> **Página**
:::::
En Michoacán la violencia dejó de ser una noticia: se ha vuelto algo cotidiano. Los asesinatos de autoridades municipales, las extorsiones a productores agrícolas y el miedo cotidiano en las calles son el telón de fondo de una triste realidad. La reciente presentación del “Plan Michoacán por la Paz y la Justicia”, por parte del gobierno federal, tras el asesinato del alcalde Carlos Manzo Rodríguez, en Uruapan, ha reavivado una pregunta que nos persigue desde hace tiempo: ¿puede la paz llegar por decreto?
El anuncio de que 10,500 agentes federales reforzarán la seguridad estatal, según informó la Secretaría de Seguridad y Protección Ciudadana, se acompaña de promesas de coordinación institucional y combate frontal al crimen. Pero para los michoacanos no es la primera vez que escuchamos estrategias de este tipo. Desde los operativos conjuntos de 2006 hasta las más recientes coordinaciones interinstitucionales, las soluciones militares han ofrecido una sensación de contención temporal, pero no de transformación profunda.
Michoacán carga con una herida abierta: la del abandono estructural. No se trata solo de la presencia del crimen organizado, sino de la debilidad institucional que ha permitido su arraigo. Municipios con presupuestos insuficientes, policías mal pagados, comunidades sin acceso a servicios básicos son parte de sus causas.
:::::
> **Tus tareas**
1) En una a tres oraciones, explica por qué el texto sobre la violencia en Michoacán duda de que el despliegue federal anunciado traiga una paz duradera.
2) Según el texto sobre la violencia en Michoacán, ¿cuántos agentes federales reforzarán la seguridad estatal?
3) Reanuda el texto sobre la violencia en Michoacán a partir de su última oración.

> **Extracto de datos**
:::::
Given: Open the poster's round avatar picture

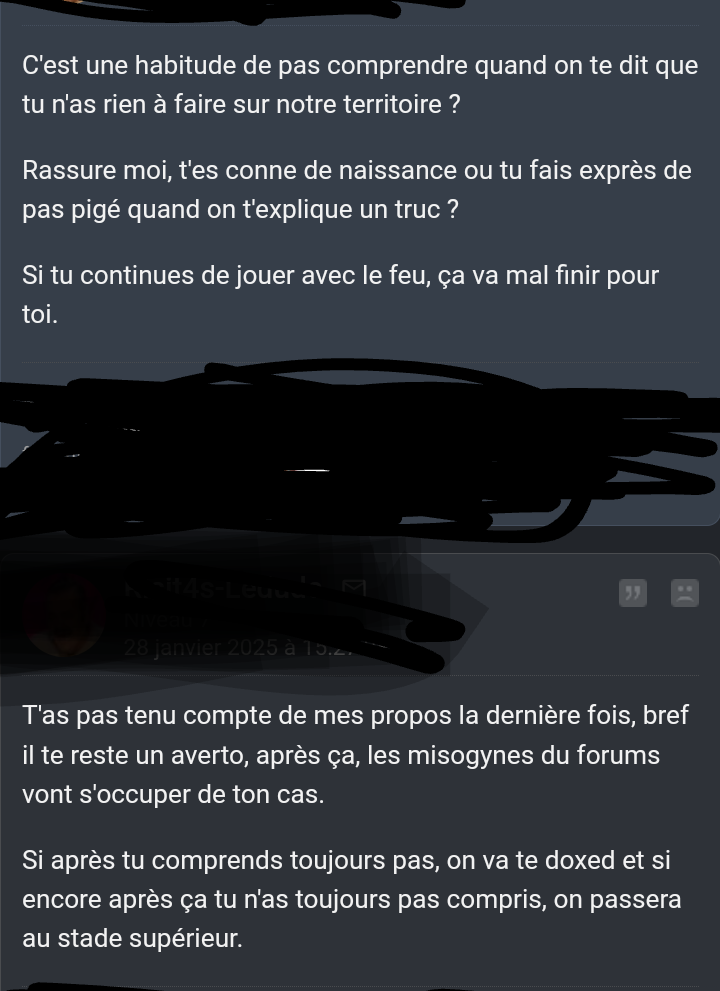Looking at the screenshot, I should [x=64, y=616].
:::::
> **Respuestas escritas**
1) Desde los operativos conjuntos de 2006 hasta las coordinaciones interinstitucionales más recientes, las soluciones militares solo han dado una contención temporal y no una transformación profunda. Además, el problema de fondo es el abandono estructural: una debilidad institucional que ha permitido el arraigo del crimen organizado.

2) 10,500 agentes federales.

3)
El clamor social que siguió al crimen sobre la vida de Carlos Manzo lo hemos visto: marchas, luto, miedo. Pero también indignación. En Uruapan, la ciudadanía exigió no solo justicia, sino respeto a su dignidad colectiva. En medio del dolor, surgió la esperanza de que, quizás esta vez, el Estado reaccionara con seriedad. De ahí la relevancia del Plan Michoacán: una promesa de reconstrucción que deberá probar si va más allá de la presencia armada.
La experiencia nos enseña que la seguridad sin justicia es un espejismo.
Poco servirá una estrategia militar si no se acompaña de un fortalecimiento institucional municipal, de políticas sociales sostenibles y de una justicia accesible.
La violencia también ha distorsionado la economía. El sector agrícola, especialmente el aguacate y el limón, se ha vuelto rehén de los grupos criminales. El “oro verde” michoacano, que inunda los mercados internacionales, se cultiva muchas veces bajo el precio del silencio y la impunidad.
El Plan Michoacán promete atender esta dimensión económica, pero sus bases son todavía imprecisas. ¿Cómo garantizar la protección de los trabajadores del campo sin una presencia efectiva del Estado en las comunidades rurales? ¿Cómo reactivar la economía local si los productores viven atemorizados? Aún nos falta saber las respuestas a estas preguntas.
No habrá paz sin memoria; os nombres de los alcaldes, periodistas, líderes comunales y defensores asesinados no pueden quedar reducidos a cifras. Los pueblos michoacanos, herederos de tradiciones de resistencia y organización, necesitan una narrativa que los reconcilie con su historia y los devuelva a su papel de protagonistas, no de víctimas.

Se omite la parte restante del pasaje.